SELECTED EXCERPT -
Godly friendships were designed by God from Genesis.
If God knew you could live on earth alone and fulfil your purpose, He would have created just you. I say this all the time to friends and family.
The only time God acknowledged His creation was incomplete was after he created Adam (Gen 2:18). He added, “it is not good for man to be alone”. God created Eve as a helpmeet and friend to Adam.
Every human being desires to have someone they can confide in and share their lives and everyone has had a friend at one or all stages of their lives.
Have your childhood friendships endured the test of time?
Discover the profound impact of patience, tolerance, and forgiveness on maintaining meaningful relationships.
Today, the bonds of friendship and marriage often face challenges, stemming from impatience and an unforgiving attitude. This blog delves into the inspiring examples of Godly friendships in the Bible, providing insights on how to nurture and emulate these valuable connections.
How to maintain Godly friendships
We will maintain stronger friendships if we invest time in building sacrificially.
James. 4:11 “Brothers and sisters, do not slander one another. Anyone who speaks against a brother or sister or judges them speaks against the law and judges it. When you judge the law, you are not keeping it, but sitting in judgment on it.”
True friendship entails sacrifice and love. It implies giving, sharing, and supporting each other in all circumstances. Jesus defines sacrificial friendship in 3 John 15:13 “Greater Love has no one than this, that he lay down his life for his friends”.
Example of true friendship
A vivid example can be seen in 1 Sam 18:1-4. “As soon as he had finished speaking to Saul, the soul of Jonathan was knit to the soul of David, and Jonathan loved him as his own soul. And Saul took him that day and would not let him return to his father’s house. Then Jonathan made a covenant with David because he loved him as his own soul. And Jonathan stripped himself of the robe that was on him and gave it to David, and his armor, and even his sword and his bow and his belt”.
As Christians, we have to be really cautious about the people we consider friends. “The righteous choose their friends carefully, but the way of the wicked leads them astray”. Prov 12:26.

GIVEN RECORDS -
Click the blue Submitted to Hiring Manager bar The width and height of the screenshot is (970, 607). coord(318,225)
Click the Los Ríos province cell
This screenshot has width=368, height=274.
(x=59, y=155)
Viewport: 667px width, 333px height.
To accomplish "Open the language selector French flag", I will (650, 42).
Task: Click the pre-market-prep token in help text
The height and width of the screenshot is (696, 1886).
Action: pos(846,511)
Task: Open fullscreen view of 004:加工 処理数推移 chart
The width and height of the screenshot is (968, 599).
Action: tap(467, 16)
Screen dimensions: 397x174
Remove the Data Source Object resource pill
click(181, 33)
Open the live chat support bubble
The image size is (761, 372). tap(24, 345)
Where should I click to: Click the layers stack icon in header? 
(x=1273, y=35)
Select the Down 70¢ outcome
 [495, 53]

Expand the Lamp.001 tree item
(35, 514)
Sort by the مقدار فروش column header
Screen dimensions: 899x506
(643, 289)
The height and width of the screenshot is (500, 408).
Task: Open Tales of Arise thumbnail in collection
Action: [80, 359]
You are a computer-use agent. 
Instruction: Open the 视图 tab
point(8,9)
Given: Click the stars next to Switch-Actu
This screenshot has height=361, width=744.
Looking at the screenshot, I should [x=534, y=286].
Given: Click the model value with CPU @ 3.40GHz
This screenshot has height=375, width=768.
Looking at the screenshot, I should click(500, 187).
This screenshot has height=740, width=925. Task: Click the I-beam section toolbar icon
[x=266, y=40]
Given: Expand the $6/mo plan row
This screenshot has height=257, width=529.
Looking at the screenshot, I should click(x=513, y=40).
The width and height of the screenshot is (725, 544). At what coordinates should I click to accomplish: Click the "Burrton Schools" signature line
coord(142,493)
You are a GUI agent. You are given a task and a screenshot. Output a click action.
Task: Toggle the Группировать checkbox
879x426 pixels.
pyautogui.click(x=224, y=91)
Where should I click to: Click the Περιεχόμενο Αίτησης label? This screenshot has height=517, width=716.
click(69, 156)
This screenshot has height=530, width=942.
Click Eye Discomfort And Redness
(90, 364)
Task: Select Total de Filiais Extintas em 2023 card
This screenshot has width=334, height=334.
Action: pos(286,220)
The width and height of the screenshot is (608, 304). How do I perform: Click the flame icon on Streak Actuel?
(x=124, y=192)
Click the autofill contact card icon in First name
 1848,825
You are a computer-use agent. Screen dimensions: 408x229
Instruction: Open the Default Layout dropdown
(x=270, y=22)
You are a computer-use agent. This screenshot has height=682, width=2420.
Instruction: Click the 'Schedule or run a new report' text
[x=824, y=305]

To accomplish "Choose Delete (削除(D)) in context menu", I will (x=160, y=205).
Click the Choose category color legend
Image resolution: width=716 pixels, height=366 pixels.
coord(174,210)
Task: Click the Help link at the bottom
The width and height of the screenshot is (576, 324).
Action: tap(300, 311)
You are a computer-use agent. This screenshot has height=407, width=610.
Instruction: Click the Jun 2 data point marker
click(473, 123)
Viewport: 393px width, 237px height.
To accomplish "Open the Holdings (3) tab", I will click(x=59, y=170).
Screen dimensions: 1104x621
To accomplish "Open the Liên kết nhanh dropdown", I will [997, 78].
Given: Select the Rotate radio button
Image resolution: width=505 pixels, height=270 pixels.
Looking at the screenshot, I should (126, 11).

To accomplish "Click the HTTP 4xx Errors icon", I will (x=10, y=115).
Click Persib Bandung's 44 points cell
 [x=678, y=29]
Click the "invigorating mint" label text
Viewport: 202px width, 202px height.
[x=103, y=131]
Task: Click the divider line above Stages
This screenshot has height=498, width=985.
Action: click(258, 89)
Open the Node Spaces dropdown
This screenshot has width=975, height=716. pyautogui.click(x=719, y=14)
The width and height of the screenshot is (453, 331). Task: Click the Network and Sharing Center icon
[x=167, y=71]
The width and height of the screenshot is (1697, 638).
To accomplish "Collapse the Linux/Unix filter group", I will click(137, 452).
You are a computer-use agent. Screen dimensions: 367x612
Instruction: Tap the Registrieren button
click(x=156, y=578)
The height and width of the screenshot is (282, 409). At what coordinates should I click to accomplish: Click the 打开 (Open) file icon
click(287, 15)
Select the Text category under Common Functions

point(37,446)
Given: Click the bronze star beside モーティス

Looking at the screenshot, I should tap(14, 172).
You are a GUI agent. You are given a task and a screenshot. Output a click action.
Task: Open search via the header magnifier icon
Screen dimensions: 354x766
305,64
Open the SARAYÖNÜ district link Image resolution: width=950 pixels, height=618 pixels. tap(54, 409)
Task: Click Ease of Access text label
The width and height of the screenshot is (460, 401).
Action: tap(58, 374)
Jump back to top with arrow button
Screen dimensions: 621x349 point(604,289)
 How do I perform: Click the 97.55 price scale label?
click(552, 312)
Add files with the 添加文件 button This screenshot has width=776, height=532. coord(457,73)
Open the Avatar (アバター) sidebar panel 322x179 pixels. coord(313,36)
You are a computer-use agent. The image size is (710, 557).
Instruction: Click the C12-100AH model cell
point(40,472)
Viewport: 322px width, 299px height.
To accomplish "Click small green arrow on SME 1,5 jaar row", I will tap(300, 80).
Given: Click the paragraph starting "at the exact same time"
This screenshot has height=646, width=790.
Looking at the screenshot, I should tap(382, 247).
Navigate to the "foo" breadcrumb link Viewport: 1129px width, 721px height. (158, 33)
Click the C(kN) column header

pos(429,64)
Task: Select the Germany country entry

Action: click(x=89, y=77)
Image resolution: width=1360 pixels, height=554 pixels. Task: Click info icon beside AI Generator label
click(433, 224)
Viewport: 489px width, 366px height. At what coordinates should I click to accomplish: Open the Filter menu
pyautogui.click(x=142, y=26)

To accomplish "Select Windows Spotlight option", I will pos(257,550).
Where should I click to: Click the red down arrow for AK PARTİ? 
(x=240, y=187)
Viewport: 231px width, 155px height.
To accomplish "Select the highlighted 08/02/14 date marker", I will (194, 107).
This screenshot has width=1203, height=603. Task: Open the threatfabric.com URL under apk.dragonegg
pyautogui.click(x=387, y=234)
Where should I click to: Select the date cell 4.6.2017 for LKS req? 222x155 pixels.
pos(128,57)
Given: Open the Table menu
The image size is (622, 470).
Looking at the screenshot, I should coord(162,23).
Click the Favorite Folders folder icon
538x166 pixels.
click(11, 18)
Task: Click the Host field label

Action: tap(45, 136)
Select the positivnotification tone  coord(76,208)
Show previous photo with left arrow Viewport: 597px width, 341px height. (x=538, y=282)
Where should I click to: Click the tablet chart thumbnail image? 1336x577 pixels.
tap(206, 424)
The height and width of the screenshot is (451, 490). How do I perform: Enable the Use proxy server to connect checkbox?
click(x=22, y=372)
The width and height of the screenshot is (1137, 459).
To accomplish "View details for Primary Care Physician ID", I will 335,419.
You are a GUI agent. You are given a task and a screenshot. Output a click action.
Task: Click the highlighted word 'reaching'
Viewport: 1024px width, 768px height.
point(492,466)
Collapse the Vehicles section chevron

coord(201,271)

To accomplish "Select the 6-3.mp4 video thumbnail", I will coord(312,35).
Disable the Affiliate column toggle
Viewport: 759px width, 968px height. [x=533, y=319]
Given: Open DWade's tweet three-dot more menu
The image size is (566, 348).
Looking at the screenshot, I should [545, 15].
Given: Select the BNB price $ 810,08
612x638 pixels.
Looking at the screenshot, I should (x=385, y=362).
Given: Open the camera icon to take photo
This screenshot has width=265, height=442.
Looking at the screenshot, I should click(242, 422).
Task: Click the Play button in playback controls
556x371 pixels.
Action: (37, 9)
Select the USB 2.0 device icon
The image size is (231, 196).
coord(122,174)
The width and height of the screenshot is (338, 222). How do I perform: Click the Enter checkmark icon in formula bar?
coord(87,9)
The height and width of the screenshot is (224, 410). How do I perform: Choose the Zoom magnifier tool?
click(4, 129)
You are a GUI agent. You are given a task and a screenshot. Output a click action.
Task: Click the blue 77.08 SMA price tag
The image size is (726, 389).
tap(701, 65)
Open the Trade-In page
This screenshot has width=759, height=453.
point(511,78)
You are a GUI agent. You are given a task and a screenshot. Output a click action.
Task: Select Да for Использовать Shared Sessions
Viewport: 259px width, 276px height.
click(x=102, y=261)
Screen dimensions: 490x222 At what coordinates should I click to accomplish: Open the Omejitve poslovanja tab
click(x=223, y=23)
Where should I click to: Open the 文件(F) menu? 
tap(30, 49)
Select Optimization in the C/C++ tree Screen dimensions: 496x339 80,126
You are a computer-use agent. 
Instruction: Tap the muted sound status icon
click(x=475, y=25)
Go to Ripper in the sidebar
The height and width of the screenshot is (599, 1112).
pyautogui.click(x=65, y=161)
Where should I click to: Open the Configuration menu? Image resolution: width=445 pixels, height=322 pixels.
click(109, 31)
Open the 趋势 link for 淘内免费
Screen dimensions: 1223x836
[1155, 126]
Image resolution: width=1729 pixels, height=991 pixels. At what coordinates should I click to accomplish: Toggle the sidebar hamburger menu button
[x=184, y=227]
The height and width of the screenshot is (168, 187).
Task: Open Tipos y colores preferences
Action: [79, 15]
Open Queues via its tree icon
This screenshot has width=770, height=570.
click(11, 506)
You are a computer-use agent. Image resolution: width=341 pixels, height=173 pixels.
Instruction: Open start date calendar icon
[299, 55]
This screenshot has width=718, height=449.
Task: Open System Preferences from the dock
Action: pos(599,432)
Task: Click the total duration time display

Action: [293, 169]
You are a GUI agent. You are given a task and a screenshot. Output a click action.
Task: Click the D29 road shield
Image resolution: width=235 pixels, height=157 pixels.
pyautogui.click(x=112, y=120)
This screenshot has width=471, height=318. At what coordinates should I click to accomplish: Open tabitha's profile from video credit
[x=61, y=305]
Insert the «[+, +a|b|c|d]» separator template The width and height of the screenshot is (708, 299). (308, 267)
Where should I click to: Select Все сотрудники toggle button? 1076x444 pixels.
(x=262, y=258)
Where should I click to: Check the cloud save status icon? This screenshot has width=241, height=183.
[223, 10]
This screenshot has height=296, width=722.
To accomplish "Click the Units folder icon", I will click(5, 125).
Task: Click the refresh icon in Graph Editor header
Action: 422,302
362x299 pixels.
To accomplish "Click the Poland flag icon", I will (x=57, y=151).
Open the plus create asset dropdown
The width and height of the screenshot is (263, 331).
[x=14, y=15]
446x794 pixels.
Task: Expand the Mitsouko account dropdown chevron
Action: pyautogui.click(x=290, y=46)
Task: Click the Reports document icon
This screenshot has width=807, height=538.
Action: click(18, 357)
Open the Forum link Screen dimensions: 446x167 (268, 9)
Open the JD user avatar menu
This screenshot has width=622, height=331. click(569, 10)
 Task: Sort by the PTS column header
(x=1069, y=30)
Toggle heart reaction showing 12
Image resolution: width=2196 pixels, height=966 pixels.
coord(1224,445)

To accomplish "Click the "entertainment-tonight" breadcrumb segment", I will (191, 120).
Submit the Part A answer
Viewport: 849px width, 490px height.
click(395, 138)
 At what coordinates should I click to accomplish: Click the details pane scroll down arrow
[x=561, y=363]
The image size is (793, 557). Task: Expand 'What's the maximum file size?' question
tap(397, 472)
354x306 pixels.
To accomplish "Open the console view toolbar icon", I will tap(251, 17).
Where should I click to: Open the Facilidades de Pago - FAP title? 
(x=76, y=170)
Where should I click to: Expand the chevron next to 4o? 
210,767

WHAT YOU NEED TO DO -
Pick up the blog post on Godly friendships after its last sentence and keep writing it. You can leave the rows aside.

RESPONSE FOR THIS EXERCISE -
Friendships are always beneficial, but the kind of friends you keep should be people with spirituality and integrity who can motivate you to build a positive relationship with God. As unnoticed as it may sometimes seem, “Do not be misled: “Bad company corrupts good character.”( 1 Corin 15:33).
Sometimes, our friends may reject us and abandoned us because of irreconcilable differences, but we should remember God is our ultimate friend, and he will never reject us.
I encourage equally to refuse to give up on God because someone doesn’t treat us friendly. We might get tired of trying to maintain some friendships, but God never gets tired to be with us.
What are the qualities of Godly friendships?
Solomon’s advice in Prov 22:24-25 “Do not make friends with a hot-tempered person, do not associate with one easily angered, or you may learn their ways and get yourself ensnared” can be a guide in selecting your friends.
Like Job’s friends, our friends are expected to show love and compassion in both hard and good times. “…they set out from their homes and met together by agreement to go and sympathize with him and comfort him.” Job 2:11.
We see in Prov 18:24 “One who has unreliable friends soon comes to ruin, but there is a friend who sticks closer than a brother”, some friendships supersede family relationships. Friendships can be an unbreakable bond if we deliberately invest to keep it with love.
“A friend loves at all times, and a brother is born for a time of adversity”. Prov 17:17.
Some self-reflection questions.
Are you a reliable friend to your friends?
Are you honest and do you treat them like yourself?
It is pathetic if we cannot keep good friendships. God stresses the importance of friendships through Solomon in Eccle 4:9-10, “Two are better than one because they have a good return for their labor: If either of them falls down, one can help the other up. But pity anyone who falls and has no one to help them up”.
True friends need to always pray with and for each other at all times. Christian friendship entails jointly building a relationship that is directed to God. Like Job says, “My intercessor is my friend as my eyes pour out tears to God; on behalf of a man he pleads with God as one pleads for a friend”. Job 16:20-21.
God regards us as friends, not servants.
We are friends of God. What is a privilege? God doesn’t see us as enemies, despite our mistakes. He loves us unconditionally.
“My command is this: Love each other as I have loved you. Greater love has no one than this: to lay down one’s life for one’s friends. You are my friends if you do what I command. I no longer call you servants, because a servant does not know his master’s business. Instead, I have called you friends, for everything that I learned from my Father I have made known to you.” John 15:12-15.
Jesus considers us loving our friends as a command. Thus, we need to be deliberate and willing to maintain our relationships despite the disagreements that might arise sometimes.
I encourage you to treasure your friends and share with them what God has revealed to you through his Word, just like Jesus did.
Do nothing out of selfish ambition or vain conceit. Rather, in humility value others above yourselves, not looking to your own interests but each of you to the interests of the others. Phil 2:3-4.
Jesus’ definition of true friendship can only be compared to our relationship with God. Therefore, we can use the above-listed scriptural guides to strengthen our Godly friendships with both God and man.